Your instructions ▸
The answer must be a single number: the count of lines in these records that hold "computer".

---*---

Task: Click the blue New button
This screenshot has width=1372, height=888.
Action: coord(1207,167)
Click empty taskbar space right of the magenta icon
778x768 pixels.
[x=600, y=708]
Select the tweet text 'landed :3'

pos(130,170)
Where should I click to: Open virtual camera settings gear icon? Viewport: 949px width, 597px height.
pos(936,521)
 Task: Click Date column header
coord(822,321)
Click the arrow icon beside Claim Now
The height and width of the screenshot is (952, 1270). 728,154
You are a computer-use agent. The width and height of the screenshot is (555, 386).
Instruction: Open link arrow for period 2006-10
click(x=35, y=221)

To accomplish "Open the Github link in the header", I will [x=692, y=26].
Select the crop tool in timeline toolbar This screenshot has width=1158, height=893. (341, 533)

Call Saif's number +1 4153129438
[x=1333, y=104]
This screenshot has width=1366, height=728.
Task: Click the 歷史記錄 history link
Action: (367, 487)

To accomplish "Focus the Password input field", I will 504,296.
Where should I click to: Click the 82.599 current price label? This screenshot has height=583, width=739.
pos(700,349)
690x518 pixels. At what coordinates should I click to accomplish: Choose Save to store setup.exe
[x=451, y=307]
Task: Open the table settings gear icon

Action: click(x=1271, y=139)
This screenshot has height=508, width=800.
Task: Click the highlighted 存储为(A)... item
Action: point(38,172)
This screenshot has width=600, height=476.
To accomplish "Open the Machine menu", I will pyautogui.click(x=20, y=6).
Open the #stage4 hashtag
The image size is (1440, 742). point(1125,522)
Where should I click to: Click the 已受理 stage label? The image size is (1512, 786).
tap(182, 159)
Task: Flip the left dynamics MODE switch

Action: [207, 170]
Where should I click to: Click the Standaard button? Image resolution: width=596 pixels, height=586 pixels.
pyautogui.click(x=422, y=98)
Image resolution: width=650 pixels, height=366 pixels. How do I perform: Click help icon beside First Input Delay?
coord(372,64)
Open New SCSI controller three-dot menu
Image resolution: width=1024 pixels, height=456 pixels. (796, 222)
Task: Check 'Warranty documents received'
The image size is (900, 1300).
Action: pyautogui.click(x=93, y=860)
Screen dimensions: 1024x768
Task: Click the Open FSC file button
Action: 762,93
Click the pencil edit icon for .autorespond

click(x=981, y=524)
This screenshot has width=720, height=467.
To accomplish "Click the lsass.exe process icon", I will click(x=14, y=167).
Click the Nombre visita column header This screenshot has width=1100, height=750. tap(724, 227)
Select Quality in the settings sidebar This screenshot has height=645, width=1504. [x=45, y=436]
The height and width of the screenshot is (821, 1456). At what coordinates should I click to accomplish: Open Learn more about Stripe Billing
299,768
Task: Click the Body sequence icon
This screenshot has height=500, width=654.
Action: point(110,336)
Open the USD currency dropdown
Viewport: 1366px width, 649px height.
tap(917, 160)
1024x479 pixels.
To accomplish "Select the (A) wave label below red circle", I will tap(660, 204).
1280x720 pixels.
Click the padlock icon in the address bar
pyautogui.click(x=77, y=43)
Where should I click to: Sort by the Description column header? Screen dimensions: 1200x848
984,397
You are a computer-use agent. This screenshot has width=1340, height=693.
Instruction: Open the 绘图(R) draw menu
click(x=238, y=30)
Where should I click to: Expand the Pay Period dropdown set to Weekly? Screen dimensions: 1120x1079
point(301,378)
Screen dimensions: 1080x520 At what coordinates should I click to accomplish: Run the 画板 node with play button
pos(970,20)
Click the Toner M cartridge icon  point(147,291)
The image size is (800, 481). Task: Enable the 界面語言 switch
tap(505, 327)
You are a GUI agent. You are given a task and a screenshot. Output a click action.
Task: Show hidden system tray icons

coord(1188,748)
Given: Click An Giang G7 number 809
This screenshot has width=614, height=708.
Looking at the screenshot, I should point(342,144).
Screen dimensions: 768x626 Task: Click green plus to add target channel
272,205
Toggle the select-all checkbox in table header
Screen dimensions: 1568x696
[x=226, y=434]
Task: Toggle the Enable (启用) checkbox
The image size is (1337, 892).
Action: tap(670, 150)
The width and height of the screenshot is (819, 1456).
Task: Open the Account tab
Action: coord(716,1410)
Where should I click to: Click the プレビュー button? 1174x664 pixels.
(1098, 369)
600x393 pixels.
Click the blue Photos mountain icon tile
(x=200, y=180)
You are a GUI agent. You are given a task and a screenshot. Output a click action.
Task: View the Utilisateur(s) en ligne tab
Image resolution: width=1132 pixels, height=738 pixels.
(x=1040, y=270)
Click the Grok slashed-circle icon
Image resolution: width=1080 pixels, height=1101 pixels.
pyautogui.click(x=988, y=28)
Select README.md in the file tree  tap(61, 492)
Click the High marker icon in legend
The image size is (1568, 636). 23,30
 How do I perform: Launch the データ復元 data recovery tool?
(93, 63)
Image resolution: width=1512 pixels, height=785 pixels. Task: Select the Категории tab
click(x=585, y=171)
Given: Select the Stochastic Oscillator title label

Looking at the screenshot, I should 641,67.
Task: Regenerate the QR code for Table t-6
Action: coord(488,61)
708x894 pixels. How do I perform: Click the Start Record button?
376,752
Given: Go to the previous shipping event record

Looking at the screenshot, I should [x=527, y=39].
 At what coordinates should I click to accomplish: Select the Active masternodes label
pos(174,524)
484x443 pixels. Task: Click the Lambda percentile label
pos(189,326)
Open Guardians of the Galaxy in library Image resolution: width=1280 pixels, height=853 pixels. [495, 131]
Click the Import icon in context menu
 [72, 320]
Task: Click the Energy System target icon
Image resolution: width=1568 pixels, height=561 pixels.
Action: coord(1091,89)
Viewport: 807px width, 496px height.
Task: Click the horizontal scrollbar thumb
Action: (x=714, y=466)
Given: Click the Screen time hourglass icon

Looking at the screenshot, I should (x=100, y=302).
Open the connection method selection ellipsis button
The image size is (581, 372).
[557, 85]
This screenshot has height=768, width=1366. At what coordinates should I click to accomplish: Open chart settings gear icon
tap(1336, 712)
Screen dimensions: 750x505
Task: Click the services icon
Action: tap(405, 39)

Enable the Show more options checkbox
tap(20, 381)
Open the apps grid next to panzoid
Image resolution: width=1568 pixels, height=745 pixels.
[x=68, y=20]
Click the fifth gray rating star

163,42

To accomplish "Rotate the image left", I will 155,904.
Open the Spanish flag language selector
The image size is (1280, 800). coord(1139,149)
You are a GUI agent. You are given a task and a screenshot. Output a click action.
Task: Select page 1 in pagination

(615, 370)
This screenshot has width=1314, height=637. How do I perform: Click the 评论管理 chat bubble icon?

---*---

Response to this task ▸
2